TABLE 1

Conference summary, recommendations and focus areas. Many of the recommendations from our previous conference remain valid with priorities for research focus and funding recommendations [95]. The current table comprises new recommendations arising specifically from the 2019 conference

Basic Science: Analysis and Visualisation of Endogenous Lung Stem Cells
• Continue advancement of the utility of scRNA-seq through 3D visualisation of the datasets (“spatialomics”) in conjunction with spatial transcriptomics and application of the technology and data integration across multiple species.
• Continue progression in applying a systems-level approach to discover interactions through mining of scRNA-seq data to identify fundamental cell signalling pathways and networks in homeostasis and disease.
• Identification of additional cell surface markers that characterise lung cell populations for use in visualisation and sorting techniques through evaluation of current datasets in the human lung.
• Improve access to bioinformaticians with a biological background/understanding of lung disease was a limiting factor in the use of scRNA-seq. Efforts should be made to increase awareness of available courses to aid young scientists in building a background in bioinformatics (e.g. those hosted by the National Bioinformatics Infrastructure in Sweden/SciLife and MIT/Broad Institute in the USA).
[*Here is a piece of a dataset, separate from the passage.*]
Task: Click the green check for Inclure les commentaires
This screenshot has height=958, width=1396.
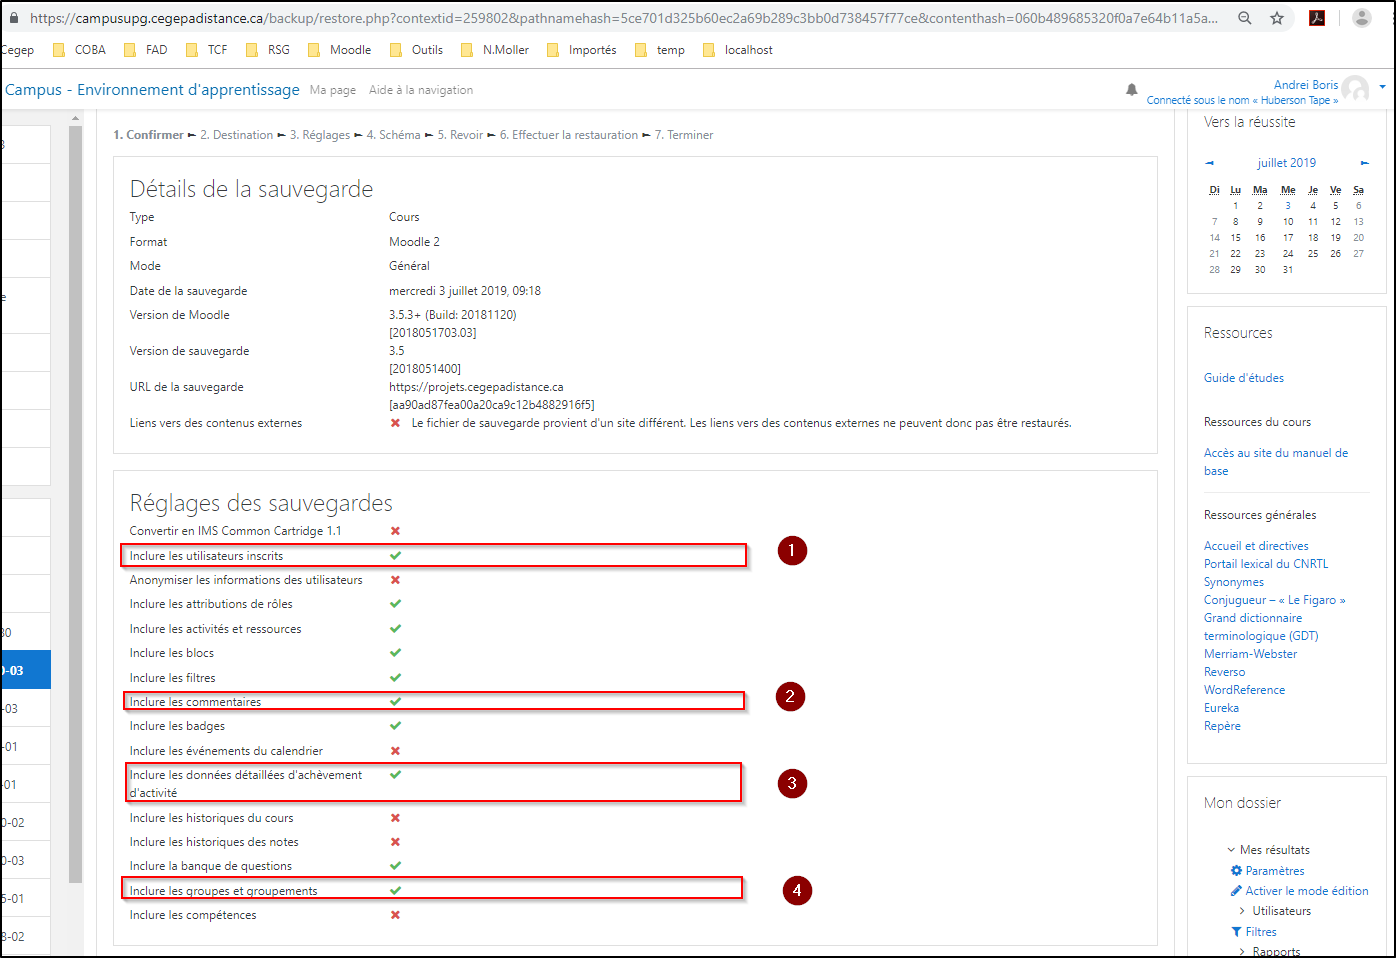Action: (x=395, y=701)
• Encourage incorporation of virtual reality technology as a core facility within universities to facilitate worldwide collaborations using interactive data evaluation.
• Improve availability of funding for core services or the development of a cryopreserved biobank for PCLSs to be an available resource for all lung researchers. Suggestion to develop a collaborative RFA.
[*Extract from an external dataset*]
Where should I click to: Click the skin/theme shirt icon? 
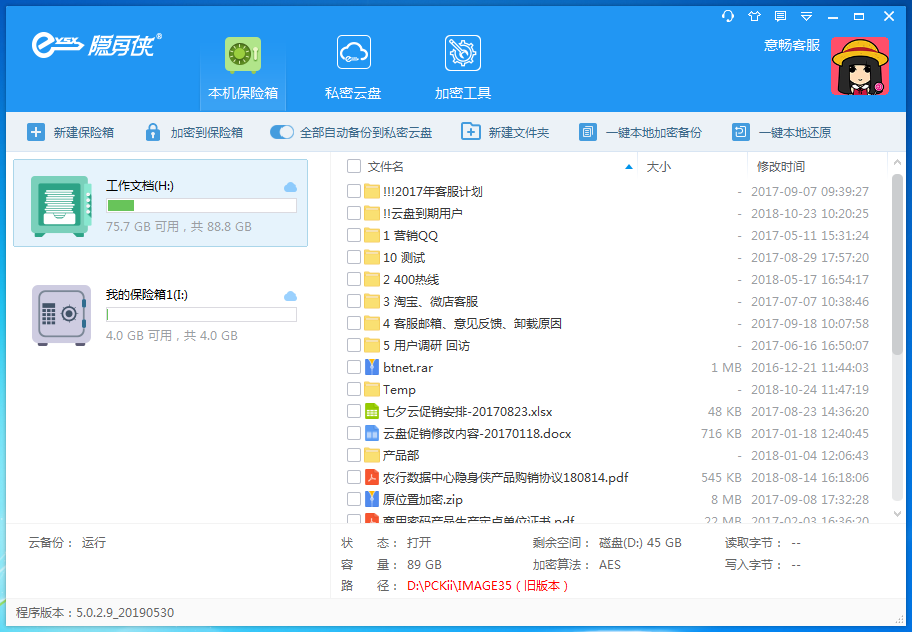(x=753, y=16)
• Establish techniques for light-sheet microscopy, including live imaging and imaging in human tissue. The limited amount of techniques which can be used to image lung regeneration at high spatiotemporal resolution was reiterated throughout the workshop. Current techniques are limited by difficulties in penetrating thick tissue samples, long imaging acquisition times and phototoxicity.
Basic Science: Induced Pluripotent Stem Cells and Disease Modelling
• Refine and functionally validate protocols to specify lung cells from pluripotent stem cells (iPSC and ESC). Critical comparisons to primary lung cells.
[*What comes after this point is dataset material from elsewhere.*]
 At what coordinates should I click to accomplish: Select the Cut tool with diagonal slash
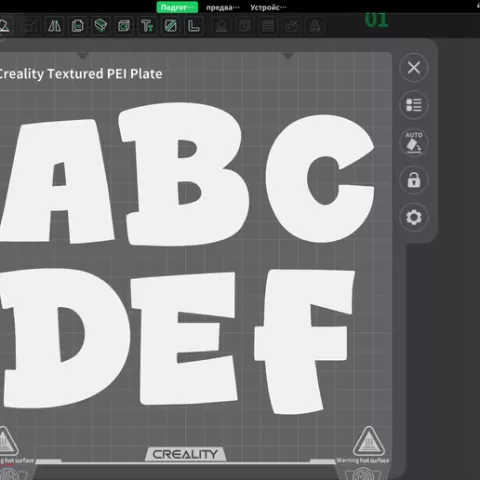[170, 26]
• Continue to develop disease-specific populations of ESC-/iPSC-derived cells, to study rare lung diseases such as cystic fibrosis and α1-antitrypsin deficiency.
• Continue to development of high-throughput cellular models from pluripotent sources for screening of novel therapeutics.
• Comprehensively evaluate the effect of environmental influences, including mechanical forces, extracellular matrix, inflammation and infection on development of lung tissue from stem and progenitor cells.
Basic Science: Understanding of the Impact of Stem Cell: Niche Interactions
• Continue to elucidate how endogenous lung stem/progenitor cells are regulated in normal development and during tissue homeostasis.
• Analysis of epigenetic modulation of lung stem cells and how cellular microenvironments change this.
• Understand how autologous iPSC-derived lung lineages will behave in the diseased microenvironment in vivo.
Basic Science: Bioengineering and the Lung
• Continue to explore lung tissue bioengineering approaches such as artificial matrices, 3D culture systems (e.g. extracellular matrix environments for organoid culture), 3D bioprinting and other novel approaches for generating lung ex vivo and in vivo from stem cells, including systems that facilitate vascular development.
• Evaluate effect of environmental influences, including oxygen tension and mechanical forces, including stretch and compression pressure, on development of lung tissue from stem and progenitor cells.
• Define the consensus end-points for functional evaluation and validation of engineered lung tissue.
• Continue to improve technology to visualise lung regeneration utilising 3D matrices and PCLSs.
Translational Science: Cell Therapy - Delivery of Stem Cells to the Lung
• Invest in developing larger animal models, such as the ferret and the pig, which have lung structure and function more akin to that of humans, as pre-clinical models to evaluate cellular therapy.

3D: three-dimensional; ESC: embryonic stem cells; iPSC: induced pluripotent stem cells; MIT: Massachusetts Institute of Technology; PCLS: precision-cut lung slice; RFA: request for applications; scRNA-seq: single-cell ribonucleic acid sequencing.